Abortion by the womb of Democracy

As we exchanged views on political and social issues during the drive to Kings and Queens Eatery for our interview, Nomawele throws more than a few pearls of wisdom. She asks a question that would leave many researchers salivating, “How do we expect change, when we stand by as if nothing happened when we see crime happen? How can we focus on GBV solely, while other crime is still rampant?”

She quotes Albert Einstein, “The world is a dangerous place, not because of those who do evil, but because those who look on and do nothing.”

Abortion by the womb of democracy is a hard hitting, straight to the point account of the sexual harassment charges that brought down ANC big wig and then Parliamentary chief whip Mbulelo Goniwe. Nomawele Njongo tells the story of her struggle to retain her dignity after realising she had been reduced to nothing but, as she puts it, “A serving for the king.” The question many who blindly towed the line asked in their comfy gossip corners was probably, “How dare she not appreciate the honour of being bedded by the chief whip? How can she come here and change our culture?” She was portrayed as one who had been drunk on the evening of the solicitation. “Anyone who knows me immediately knew that it was made up, because I have never started drinking in my life.”
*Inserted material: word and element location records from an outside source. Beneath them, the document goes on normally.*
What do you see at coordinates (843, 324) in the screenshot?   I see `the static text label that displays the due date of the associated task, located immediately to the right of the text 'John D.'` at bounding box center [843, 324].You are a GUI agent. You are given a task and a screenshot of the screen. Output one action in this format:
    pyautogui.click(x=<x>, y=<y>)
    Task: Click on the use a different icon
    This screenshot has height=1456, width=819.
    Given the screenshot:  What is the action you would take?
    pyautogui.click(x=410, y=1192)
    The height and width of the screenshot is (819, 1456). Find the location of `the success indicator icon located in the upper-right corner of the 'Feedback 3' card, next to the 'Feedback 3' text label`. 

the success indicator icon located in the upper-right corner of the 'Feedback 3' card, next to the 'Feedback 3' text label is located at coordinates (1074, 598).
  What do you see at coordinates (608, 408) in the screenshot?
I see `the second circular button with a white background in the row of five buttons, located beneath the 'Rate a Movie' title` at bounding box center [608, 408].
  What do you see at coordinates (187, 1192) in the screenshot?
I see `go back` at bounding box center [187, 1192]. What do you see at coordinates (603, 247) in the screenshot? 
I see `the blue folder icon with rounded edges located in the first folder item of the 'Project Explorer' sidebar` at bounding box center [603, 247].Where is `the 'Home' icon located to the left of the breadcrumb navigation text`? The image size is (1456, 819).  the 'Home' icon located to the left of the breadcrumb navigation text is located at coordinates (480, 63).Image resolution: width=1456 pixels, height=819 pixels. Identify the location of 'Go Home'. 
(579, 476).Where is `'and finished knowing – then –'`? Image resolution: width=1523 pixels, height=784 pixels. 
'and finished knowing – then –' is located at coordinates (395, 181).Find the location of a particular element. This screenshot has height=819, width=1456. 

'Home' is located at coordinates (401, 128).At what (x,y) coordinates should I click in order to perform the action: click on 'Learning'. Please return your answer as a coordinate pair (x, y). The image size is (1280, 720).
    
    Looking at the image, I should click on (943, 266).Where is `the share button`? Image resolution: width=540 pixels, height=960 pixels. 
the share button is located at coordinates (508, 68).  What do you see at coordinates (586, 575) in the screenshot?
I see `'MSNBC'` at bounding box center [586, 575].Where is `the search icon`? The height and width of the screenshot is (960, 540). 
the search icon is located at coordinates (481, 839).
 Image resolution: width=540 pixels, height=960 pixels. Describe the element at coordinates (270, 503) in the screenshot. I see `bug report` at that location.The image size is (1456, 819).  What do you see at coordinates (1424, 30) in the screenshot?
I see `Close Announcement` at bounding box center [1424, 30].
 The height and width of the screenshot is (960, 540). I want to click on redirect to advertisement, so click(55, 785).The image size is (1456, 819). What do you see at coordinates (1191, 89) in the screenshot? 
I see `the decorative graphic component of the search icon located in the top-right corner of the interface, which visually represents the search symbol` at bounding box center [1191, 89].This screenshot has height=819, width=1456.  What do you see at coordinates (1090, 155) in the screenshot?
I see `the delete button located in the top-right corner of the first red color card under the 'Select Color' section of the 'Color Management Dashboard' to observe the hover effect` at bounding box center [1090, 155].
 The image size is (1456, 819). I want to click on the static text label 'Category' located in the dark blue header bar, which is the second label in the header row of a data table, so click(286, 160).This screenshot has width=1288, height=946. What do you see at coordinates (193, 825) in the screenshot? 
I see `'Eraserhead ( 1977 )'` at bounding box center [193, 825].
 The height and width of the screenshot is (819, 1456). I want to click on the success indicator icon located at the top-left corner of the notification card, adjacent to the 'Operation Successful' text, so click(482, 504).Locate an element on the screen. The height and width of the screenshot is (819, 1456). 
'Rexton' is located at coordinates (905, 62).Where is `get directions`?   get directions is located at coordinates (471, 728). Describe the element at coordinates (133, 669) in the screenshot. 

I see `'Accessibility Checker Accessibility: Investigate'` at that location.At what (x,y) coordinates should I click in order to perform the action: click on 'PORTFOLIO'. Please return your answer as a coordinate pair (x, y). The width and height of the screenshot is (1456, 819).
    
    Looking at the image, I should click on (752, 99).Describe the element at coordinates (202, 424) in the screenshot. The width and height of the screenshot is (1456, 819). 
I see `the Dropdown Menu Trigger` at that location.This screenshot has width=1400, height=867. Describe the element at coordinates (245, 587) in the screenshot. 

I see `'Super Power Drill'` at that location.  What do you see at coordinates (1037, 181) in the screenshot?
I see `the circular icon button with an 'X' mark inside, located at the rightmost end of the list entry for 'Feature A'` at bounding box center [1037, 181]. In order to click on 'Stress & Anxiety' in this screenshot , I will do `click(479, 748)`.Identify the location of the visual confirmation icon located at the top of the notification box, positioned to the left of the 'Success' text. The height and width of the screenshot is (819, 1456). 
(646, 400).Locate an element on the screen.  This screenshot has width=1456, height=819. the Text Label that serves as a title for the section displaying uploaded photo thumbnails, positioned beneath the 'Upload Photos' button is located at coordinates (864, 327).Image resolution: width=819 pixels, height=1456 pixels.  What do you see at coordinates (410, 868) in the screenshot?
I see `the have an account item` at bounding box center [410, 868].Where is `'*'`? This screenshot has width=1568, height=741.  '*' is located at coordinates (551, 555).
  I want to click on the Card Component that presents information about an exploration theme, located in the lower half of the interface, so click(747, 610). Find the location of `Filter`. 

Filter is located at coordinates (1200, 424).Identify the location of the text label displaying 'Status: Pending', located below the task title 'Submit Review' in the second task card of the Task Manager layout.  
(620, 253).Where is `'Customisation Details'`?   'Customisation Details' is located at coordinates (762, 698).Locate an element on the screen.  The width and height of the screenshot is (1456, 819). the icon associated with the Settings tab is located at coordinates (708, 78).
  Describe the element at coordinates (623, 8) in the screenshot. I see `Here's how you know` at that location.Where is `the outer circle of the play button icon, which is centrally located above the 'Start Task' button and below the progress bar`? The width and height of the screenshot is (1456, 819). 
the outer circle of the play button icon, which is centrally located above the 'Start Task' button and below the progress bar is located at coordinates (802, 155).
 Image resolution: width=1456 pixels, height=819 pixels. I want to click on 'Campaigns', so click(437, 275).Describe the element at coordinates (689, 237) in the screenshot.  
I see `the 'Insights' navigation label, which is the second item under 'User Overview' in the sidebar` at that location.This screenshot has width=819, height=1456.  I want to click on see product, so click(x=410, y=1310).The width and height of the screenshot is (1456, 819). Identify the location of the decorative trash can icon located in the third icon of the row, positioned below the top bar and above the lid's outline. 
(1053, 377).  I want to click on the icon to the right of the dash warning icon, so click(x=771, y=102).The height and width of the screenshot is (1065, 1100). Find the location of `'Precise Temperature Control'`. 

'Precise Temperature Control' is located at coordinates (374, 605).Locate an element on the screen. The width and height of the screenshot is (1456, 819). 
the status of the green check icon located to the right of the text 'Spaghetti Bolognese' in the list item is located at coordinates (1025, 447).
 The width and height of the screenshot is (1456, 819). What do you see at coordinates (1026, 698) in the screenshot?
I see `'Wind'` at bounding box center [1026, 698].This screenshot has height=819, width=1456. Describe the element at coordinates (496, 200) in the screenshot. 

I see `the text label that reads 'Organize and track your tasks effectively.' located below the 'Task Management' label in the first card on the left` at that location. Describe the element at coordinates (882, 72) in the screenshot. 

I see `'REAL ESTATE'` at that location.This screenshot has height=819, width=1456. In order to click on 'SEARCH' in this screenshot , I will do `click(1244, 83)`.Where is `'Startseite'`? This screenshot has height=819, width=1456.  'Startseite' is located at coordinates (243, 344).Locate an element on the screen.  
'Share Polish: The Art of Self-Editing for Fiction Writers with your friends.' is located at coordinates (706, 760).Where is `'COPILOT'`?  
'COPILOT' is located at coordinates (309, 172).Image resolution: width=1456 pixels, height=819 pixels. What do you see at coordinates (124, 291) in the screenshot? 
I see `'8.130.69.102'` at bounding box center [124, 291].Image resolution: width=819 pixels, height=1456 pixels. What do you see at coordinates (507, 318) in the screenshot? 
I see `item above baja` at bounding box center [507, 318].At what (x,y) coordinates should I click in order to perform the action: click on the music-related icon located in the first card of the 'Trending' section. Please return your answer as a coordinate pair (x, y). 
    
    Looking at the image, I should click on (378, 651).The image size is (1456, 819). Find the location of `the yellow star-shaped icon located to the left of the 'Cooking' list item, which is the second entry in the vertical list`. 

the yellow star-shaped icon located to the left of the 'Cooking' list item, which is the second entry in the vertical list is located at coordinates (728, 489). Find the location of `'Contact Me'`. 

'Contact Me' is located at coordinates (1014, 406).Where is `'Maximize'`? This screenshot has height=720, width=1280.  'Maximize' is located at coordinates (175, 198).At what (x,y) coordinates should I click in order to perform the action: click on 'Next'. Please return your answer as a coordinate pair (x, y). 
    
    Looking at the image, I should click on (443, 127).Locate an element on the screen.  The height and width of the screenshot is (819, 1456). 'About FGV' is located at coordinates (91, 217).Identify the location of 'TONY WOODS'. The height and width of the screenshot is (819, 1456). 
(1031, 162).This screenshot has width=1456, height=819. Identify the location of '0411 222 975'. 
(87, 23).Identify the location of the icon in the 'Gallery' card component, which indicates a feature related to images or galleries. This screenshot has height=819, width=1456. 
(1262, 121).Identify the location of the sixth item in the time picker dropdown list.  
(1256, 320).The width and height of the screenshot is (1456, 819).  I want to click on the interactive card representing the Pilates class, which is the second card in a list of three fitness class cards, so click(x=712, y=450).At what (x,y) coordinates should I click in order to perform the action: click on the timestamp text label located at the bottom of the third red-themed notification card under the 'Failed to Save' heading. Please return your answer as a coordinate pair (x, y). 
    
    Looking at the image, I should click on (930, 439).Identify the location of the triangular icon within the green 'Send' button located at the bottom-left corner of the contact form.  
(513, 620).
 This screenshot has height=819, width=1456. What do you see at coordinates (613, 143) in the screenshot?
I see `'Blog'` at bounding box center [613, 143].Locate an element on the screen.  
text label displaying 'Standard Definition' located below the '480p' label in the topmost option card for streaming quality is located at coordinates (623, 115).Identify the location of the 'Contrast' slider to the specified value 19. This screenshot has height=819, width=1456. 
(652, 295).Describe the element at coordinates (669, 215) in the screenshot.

This book is an empowerment tool that is hard to put down. The reality is that so many women let sexual harassment go because it will be too much trouble to fight it, “Uyabzi abantu baphaya? Banemali kuzothengwa kwa elo docket.” Where many would let it define their existence, she did not let it. No one is entitled to anyone else’s body.

Nomawele brings her bravado into context from the start of the book by giving a glimpse into her upbringing, moving from amaMpondweni to Kwazulu and back, the challenges and opportunities that helped to develop that never say die attitude. One only wishes the tools she received in her formative years could be a norm in every school throughout this country.

There are no code names, all those who had a role are mentioned by name, the likes of Micheal Masuta, Vytjie Mentor, Mbulelo Goniwe, Tony Yengeni, Gwede Mantashe. We also have some from Mpondoland who played a role either for or against Nomawele.

There is hopefully a lot more ink in this writer’s quill, because this book left me wondering what happened next, where she went, where she is now in her pursuit of her dreams.